Swords on Board Suggest a Military Escort
One detail shifted how archaeologists read the wreck: several glaives, a type of Roman sword, were recovered among the cargo. Weapons are not what investigators would expect to find alongside tableware and olive oil amphorae on a routine trading run.
Their presence suggests the boat may have been a civilian merchant vessel that carried an armed escort rather than an unguarded trading craft. Officials describe this as a working hypothesis drawn from the combination of goods and weapons found together, not a confirmed military role for the ship itself.

That does not make the vessel a warship, but it does add a layer of context to how valuable, or how exposed, this kind of lake traffic could be in the early Roman period. A merchant boat carrying armed protection points to cargo, or a route, that was considered worth defending.
Racing to Protect the Site Before It Is Lost
Even in its current condition, the cargo faces immediate threats. Neuchâtel authorities have pointed to lakebed erosion, anchoring by pleasure boats, and the risk of looting as reasons the recovery could not wait for a slower, more conventional excavation schedule.

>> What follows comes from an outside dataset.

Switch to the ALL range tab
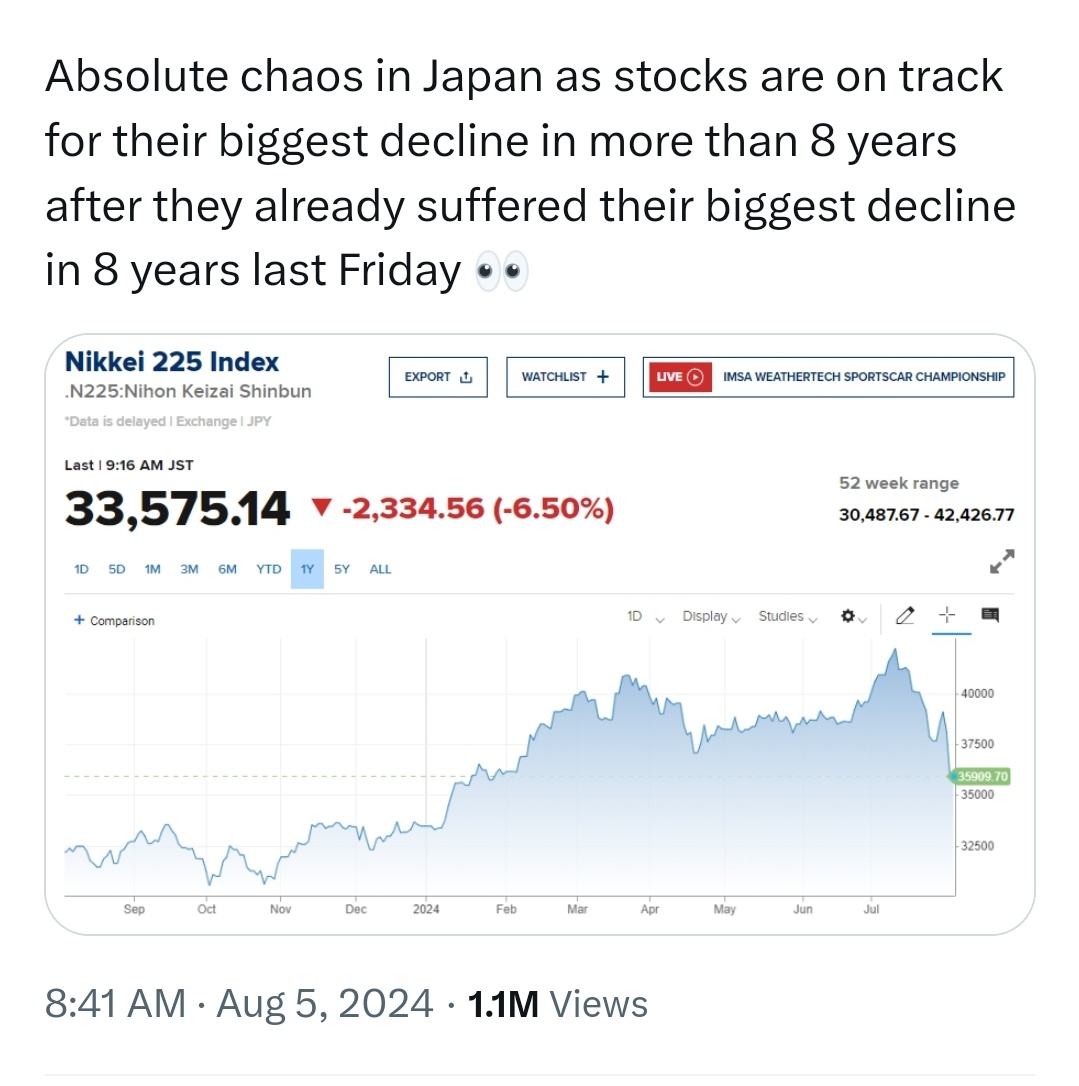This screenshot has width=1079, height=1086. [380, 569]
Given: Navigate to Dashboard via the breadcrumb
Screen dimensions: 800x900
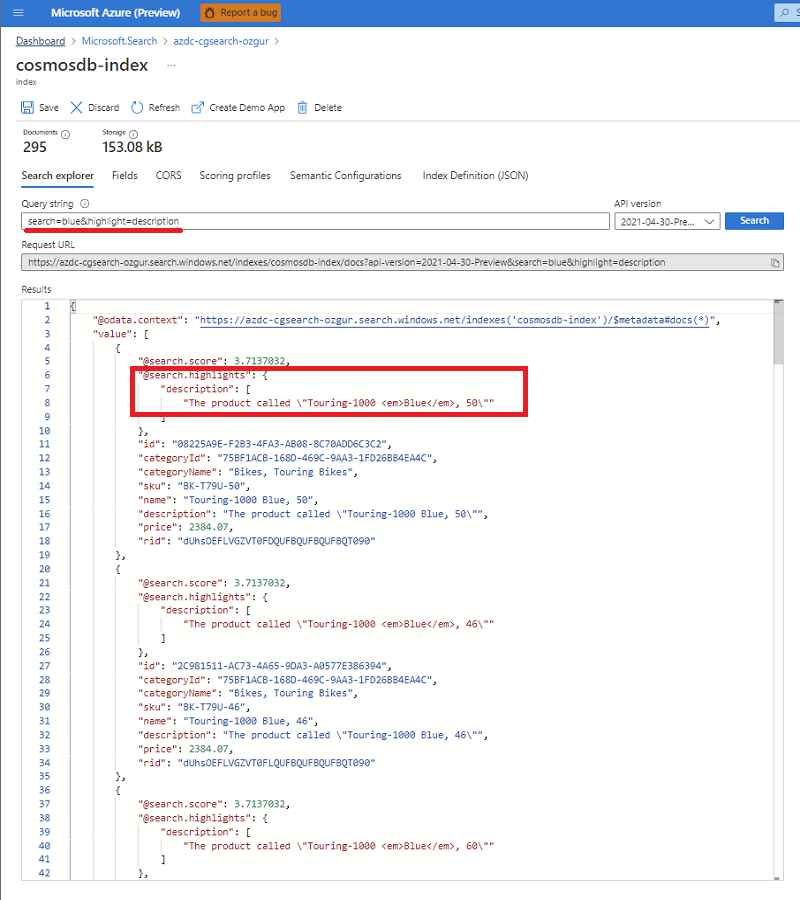Looking at the screenshot, I should coord(40,40).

That urgency shaped the decision to remove the most fragile items soon after they were mapped and recorded, rather than leaving the full assemblage exposed on the lakebed indefinitely. Selective, documented recovery was chosen over letting natural and human disturbance run its course.

Because the objects were recovered together and with their original context intact, researchers expect the cargo to support work on Roman trade networks, ceramic workshops, and how manufactured goods were marketed and distributed across the region. Context, in this case, matters as much as the objects themselves.
Every object will go through conservation and restoration before that research can move forward, a process the canton says is necessary to keep the finds stable and accessible over the long term. Once that work is far enough along, the material is expected to be presented at the Laténium, Neuchâtel’s archaeology park and museum.